● About this task:
Could you copy exactly the lines below from the one with "Where should I click to: Open" to the one with "The height and width of the screenshot is (138, 352).", inclusive, leaving out any pictures?

Start of Records supplied

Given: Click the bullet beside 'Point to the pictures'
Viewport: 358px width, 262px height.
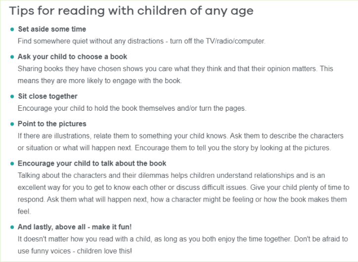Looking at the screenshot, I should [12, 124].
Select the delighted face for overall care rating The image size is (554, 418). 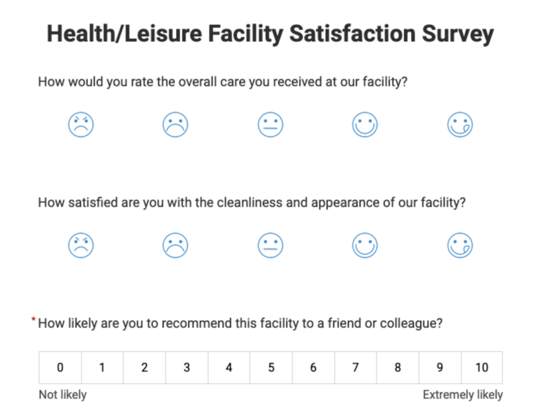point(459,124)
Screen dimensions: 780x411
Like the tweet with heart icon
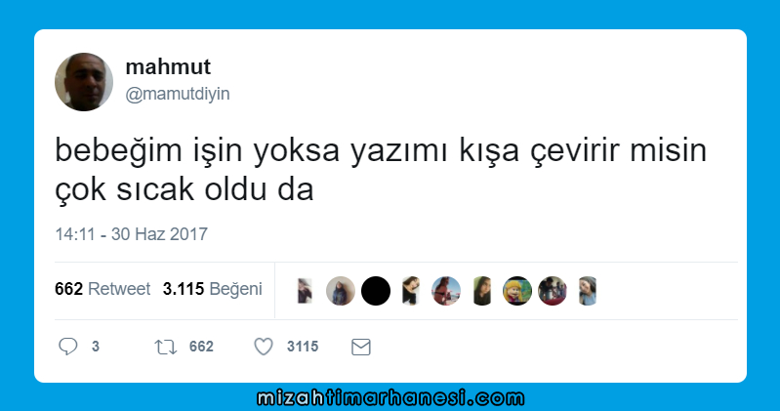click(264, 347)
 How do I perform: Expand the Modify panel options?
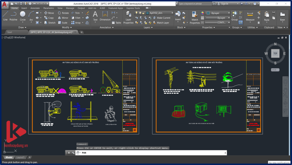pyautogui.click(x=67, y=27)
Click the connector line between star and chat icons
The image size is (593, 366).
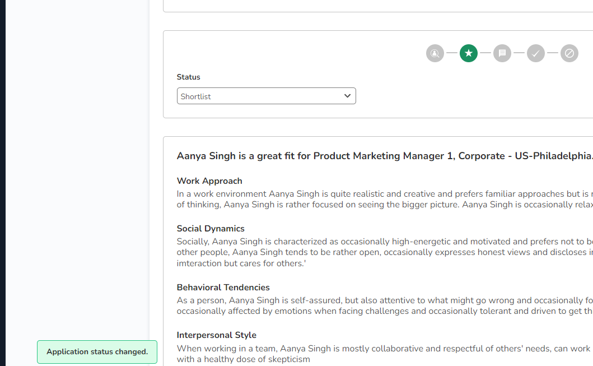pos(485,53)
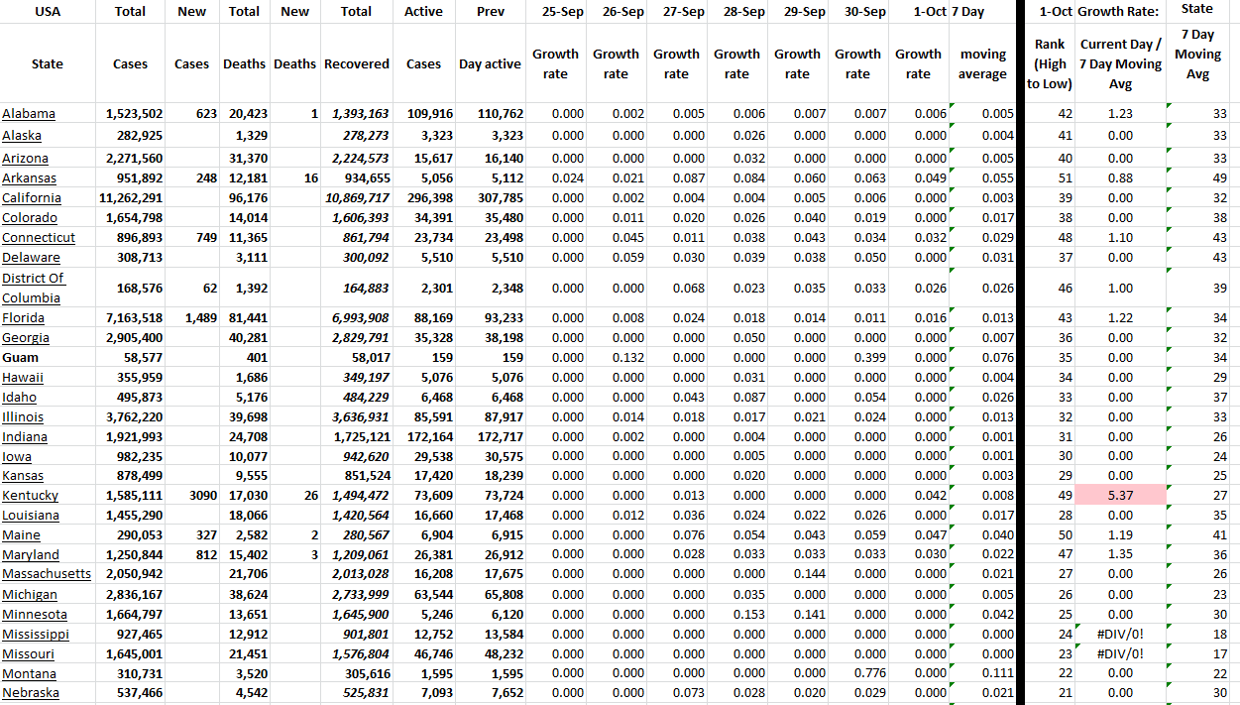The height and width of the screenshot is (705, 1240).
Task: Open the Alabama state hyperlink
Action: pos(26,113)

End of Records supplied
Start of Records supplied

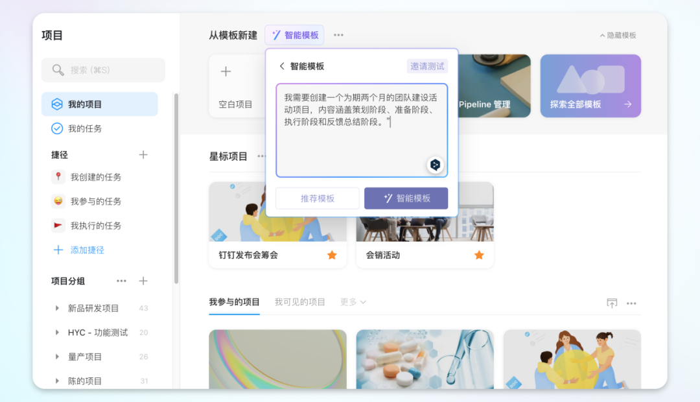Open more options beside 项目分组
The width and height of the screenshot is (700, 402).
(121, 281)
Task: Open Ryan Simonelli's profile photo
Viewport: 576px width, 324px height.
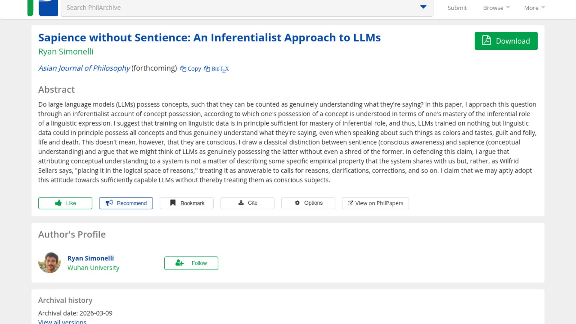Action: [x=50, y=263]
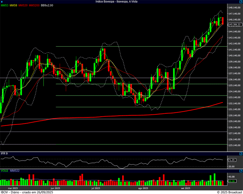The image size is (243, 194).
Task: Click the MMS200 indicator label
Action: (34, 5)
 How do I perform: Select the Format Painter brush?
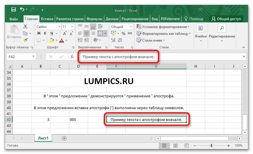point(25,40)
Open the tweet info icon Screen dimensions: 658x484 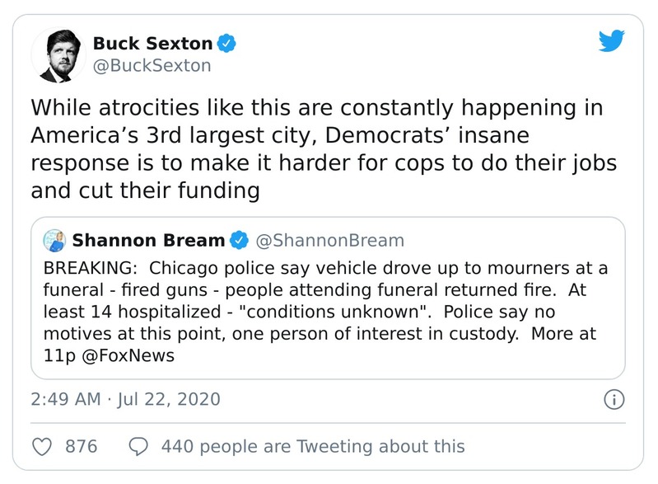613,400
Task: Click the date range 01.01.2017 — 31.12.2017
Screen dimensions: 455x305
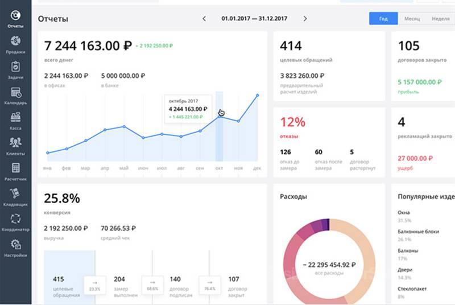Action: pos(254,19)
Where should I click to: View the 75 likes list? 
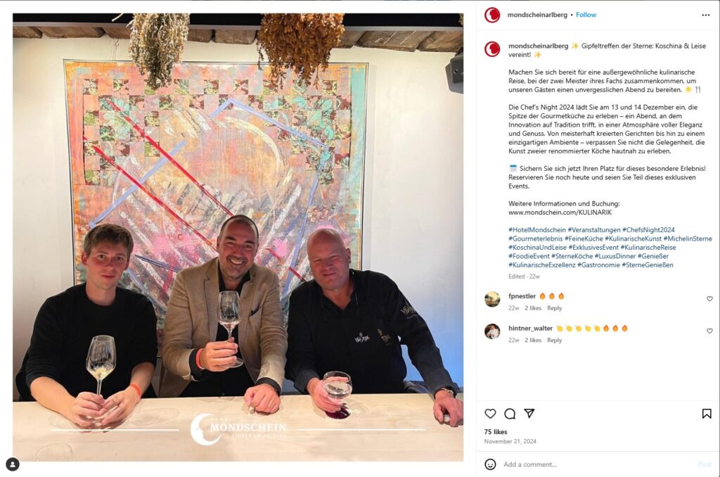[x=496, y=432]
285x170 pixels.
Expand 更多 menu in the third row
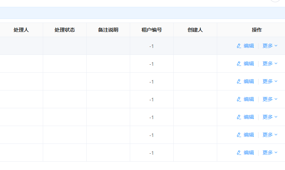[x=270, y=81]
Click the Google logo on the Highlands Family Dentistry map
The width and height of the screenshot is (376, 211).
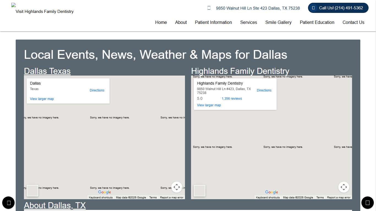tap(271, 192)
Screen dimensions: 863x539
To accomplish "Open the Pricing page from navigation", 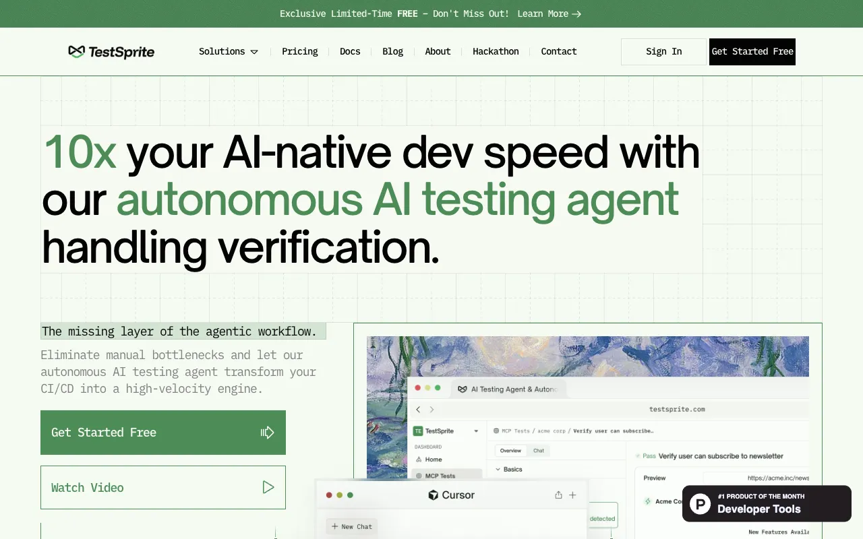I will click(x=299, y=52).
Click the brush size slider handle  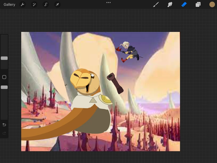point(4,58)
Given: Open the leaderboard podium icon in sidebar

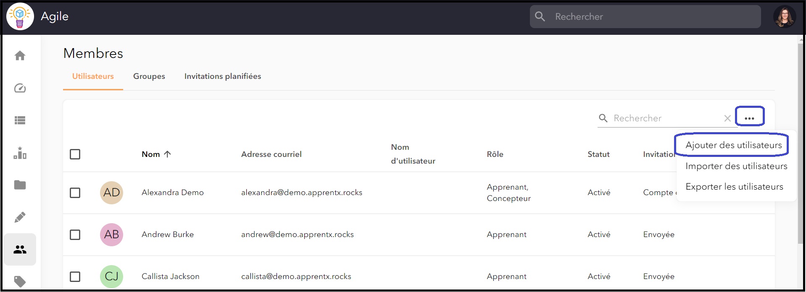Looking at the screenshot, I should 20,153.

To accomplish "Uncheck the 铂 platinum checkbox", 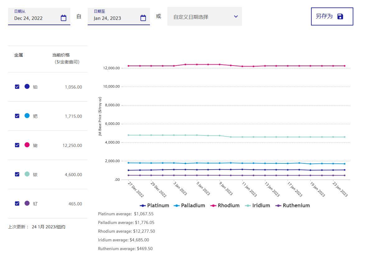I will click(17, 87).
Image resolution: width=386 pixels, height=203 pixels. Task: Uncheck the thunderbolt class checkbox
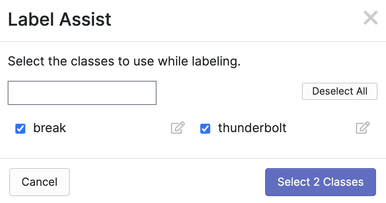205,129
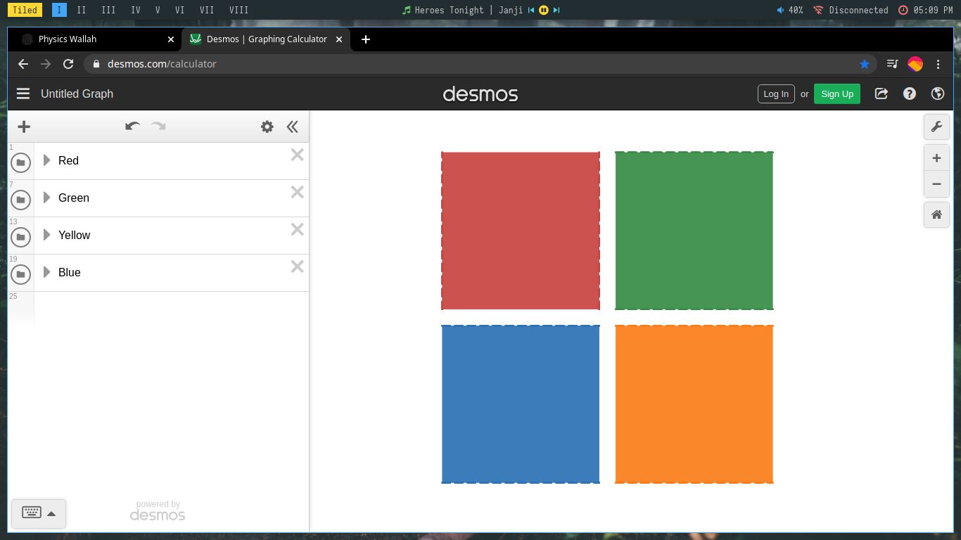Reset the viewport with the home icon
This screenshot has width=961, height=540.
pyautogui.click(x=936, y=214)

End of Records supplied
Start of Records supplied

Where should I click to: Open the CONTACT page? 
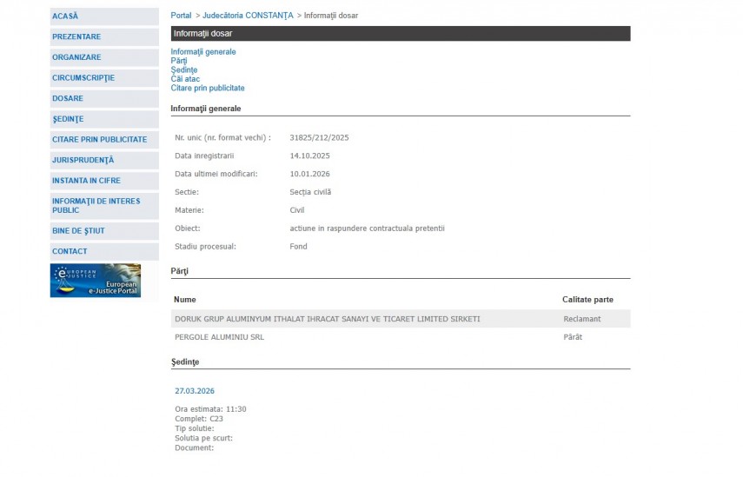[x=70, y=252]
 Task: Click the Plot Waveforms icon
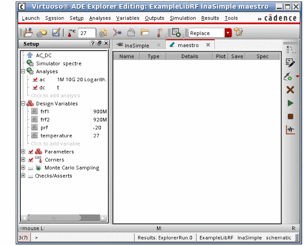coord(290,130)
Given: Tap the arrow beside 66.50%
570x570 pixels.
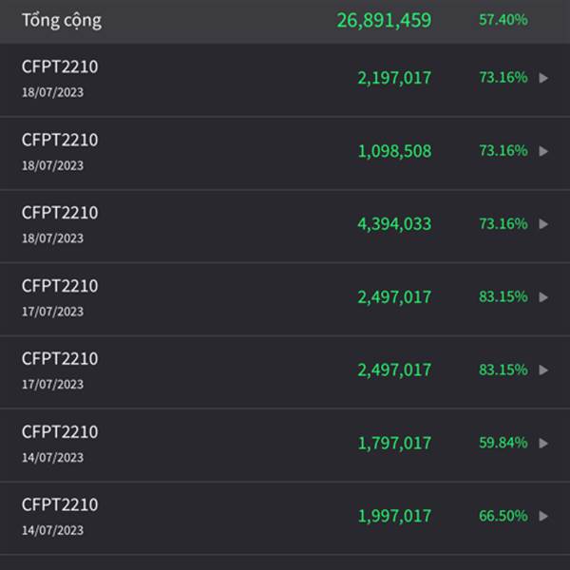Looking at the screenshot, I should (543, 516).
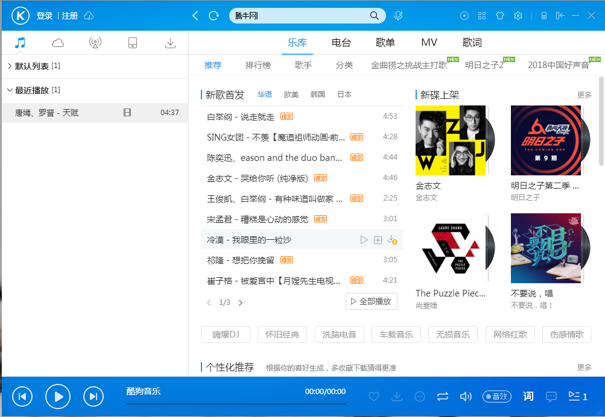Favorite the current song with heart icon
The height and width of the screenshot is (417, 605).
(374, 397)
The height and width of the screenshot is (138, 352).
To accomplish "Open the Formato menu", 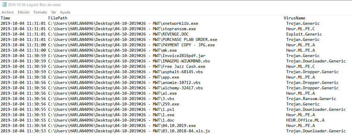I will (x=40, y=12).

End of Records supplied

● Response to the exercise:
Where should I click to: Open the CONTACT page? 
[x=70, y=252]
 Task: Click the Plot Waveforms icon
coord(290,130)
Given: Tap the arrow beside 66.50%
570x570 pixels.
Looking at the screenshot, I should (543, 516).
Favorite the current song with heart icon
The height and width of the screenshot is (417, 605).
(374, 397)
The height and width of the screenshot is (138, 352).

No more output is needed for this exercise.